Targeting dormant bacteria

Antibiotics are effective against bacteria because they target and knock out specific functions that are vital for bacterial survival. As most bacterial infections involve rapid growth and division of the invading bacteria, many commercial antibiotics currently target metabolically active cells, by blocking enzymes needed for growth, reproduction, or cell wall synthesis. While these will kill acute bacterial infections they are often far less effective against dormant bacteria in longer-term persistent infections.

Rather than targeting metabolic enzymes, the current strategies being explored to combat dormant bacteria target either the membrane, or membrane bound proteins. Both of these approaches destabilise the bacterial membrane and help to break the cell apart and can act against processes such as energy synthesis which occur in both active and dormant cells.
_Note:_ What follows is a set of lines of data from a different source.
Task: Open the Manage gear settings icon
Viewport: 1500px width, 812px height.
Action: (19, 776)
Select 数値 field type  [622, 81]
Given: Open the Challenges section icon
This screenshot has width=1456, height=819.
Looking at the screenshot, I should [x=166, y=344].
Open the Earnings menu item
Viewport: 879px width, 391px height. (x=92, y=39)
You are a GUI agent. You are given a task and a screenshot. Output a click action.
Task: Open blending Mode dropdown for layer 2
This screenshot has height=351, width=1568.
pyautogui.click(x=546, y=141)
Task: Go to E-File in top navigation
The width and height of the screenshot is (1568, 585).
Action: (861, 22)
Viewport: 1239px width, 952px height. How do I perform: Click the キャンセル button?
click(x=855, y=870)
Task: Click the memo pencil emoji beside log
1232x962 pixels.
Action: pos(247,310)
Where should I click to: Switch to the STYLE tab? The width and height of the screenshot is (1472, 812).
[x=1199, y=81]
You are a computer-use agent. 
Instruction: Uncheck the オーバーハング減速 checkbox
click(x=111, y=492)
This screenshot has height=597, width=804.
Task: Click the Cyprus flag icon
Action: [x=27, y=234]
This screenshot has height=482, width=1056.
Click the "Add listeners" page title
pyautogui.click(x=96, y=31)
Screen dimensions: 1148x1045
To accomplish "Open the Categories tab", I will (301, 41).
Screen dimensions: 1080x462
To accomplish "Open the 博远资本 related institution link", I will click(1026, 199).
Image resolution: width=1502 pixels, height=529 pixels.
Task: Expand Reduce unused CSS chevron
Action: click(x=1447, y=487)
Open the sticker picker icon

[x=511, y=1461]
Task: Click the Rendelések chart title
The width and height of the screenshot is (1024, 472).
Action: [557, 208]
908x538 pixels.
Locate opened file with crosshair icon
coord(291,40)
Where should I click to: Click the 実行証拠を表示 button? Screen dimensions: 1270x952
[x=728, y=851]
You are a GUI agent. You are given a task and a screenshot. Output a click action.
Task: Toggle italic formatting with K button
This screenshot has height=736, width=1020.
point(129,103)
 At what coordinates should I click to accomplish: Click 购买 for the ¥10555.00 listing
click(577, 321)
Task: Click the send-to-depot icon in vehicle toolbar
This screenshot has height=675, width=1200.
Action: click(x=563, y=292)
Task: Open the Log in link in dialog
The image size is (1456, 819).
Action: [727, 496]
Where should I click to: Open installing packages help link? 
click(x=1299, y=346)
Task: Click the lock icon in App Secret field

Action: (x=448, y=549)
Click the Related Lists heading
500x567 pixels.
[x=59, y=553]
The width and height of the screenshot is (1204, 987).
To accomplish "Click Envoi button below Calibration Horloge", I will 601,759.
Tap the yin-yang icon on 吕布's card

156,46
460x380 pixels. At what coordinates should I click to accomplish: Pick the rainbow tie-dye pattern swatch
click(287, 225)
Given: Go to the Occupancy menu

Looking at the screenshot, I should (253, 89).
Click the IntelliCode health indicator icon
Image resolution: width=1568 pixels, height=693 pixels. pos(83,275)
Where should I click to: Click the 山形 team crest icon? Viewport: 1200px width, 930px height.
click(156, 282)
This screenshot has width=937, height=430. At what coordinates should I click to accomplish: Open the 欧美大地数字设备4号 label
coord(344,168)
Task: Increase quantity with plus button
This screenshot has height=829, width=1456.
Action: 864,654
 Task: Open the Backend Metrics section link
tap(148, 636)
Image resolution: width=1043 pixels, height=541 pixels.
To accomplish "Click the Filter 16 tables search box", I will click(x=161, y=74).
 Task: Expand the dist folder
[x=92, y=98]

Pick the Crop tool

a=targeting important metabolic proteins in the membrane. b=targeting the actual cell-membrane. Picture is copywrite me :p

In eukaryotic cells, such as the cells of plants and animals, the enzymes that create energy for the cell are kept safely hidden away in specialised intracellular compartments, such as mitochondria. As energy production requires an ion gradient across a membrane, these compartments all have sets of internal membranes. Bacteria however do not have this luxury, and instead have all their metabolic enzymes in the outer cell membrane, as this is the only membrane they have. Inhibitors of energy metabolism can therefore bind directly to target enzymes in the membrane involved in the production of energy. This can be highly effective against cells whose interior is hard to get into, such as Mycobacterium tuberculosis which lurks inside tuberculosis granulomas. Even in the absence of growth, cells still require a minimal energy input to survive, so blocking off these enzymes kills both dormant and active cells.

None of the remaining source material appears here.